[Lines of data]
· · ·
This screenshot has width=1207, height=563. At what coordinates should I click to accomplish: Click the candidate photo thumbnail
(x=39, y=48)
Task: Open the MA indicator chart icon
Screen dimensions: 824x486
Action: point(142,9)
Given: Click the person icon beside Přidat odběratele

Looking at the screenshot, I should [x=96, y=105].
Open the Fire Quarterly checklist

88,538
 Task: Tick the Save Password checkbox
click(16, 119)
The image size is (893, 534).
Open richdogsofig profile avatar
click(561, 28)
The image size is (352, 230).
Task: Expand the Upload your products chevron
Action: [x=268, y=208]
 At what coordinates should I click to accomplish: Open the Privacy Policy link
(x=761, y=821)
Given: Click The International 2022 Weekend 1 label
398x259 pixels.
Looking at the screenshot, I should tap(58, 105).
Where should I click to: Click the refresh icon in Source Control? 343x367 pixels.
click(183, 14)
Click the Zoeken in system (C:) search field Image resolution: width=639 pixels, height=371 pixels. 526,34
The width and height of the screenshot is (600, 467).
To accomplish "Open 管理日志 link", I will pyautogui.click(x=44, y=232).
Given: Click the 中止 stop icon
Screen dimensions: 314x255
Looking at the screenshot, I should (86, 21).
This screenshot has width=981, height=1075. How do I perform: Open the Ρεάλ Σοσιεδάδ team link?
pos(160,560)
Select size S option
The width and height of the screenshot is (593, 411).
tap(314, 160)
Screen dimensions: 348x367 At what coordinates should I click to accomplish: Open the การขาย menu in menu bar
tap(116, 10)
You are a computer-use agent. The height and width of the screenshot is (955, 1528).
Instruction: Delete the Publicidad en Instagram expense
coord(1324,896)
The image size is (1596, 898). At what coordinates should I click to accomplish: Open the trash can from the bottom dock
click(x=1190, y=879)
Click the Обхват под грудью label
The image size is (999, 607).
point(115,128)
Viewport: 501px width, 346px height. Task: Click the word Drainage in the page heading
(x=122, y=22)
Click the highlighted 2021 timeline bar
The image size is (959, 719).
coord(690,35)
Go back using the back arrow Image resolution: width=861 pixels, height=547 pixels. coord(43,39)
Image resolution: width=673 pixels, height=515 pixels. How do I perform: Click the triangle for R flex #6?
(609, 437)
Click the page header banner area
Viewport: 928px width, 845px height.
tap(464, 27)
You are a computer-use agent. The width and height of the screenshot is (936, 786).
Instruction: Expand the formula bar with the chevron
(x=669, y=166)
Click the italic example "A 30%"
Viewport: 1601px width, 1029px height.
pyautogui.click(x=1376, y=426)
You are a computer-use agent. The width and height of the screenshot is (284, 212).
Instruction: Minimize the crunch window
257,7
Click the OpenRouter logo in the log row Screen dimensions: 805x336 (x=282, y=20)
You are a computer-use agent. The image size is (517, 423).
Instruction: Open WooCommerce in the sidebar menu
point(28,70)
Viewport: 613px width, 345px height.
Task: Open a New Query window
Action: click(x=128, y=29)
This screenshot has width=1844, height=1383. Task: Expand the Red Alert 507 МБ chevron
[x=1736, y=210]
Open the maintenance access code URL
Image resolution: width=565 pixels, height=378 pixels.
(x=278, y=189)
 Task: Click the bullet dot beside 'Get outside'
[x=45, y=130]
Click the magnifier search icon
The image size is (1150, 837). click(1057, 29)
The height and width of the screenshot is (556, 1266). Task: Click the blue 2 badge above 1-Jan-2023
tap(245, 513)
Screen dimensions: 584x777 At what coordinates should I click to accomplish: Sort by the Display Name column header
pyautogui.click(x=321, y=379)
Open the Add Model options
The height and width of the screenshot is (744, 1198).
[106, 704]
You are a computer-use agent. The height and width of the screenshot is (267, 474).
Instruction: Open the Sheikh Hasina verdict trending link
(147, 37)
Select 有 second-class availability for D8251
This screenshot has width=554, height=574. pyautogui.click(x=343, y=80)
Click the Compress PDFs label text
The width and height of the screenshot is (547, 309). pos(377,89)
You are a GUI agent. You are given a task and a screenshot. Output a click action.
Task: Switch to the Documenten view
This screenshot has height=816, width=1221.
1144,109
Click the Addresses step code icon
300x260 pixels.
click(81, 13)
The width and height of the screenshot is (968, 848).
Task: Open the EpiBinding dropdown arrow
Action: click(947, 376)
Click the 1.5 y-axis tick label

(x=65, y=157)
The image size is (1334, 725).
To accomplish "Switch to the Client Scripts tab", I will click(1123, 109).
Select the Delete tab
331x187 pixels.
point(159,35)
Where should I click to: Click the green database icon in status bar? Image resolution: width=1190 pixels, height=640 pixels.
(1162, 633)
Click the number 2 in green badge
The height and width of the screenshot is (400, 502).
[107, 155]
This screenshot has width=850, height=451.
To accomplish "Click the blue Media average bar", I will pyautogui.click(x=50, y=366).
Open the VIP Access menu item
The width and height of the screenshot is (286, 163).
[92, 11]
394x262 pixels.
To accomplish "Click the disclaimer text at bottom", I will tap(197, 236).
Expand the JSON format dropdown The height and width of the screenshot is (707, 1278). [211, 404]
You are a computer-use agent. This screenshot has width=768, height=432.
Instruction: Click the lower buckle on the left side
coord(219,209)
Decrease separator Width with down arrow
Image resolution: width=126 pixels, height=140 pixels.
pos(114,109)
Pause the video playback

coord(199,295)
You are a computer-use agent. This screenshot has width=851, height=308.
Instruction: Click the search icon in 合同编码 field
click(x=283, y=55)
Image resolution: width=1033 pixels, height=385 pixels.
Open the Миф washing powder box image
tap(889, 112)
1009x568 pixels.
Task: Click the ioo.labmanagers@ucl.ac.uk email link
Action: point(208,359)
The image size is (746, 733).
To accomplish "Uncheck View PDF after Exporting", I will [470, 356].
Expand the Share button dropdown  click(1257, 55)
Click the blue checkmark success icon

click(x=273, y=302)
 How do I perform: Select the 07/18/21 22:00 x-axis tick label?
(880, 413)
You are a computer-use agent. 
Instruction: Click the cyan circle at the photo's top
· · ·
Aim of the task: Show every line in the records above that holds the word "size". Copy each such line in full.

Answer for this exercise:
The image size is (893, 534).
The image size is (352, 230).
Select size S option
The image size is (1596, 898). At what coordinates should I click to accomplish: Open the trash can from the bottom dock
The image size is (999, 607).
The image size is (959, 719).
You are a computer-use agent. The image size is (517, 423).
The image size is (1150, 837). click(1057, 29)
The image size is (1334, 725).
The image size is (746, 733).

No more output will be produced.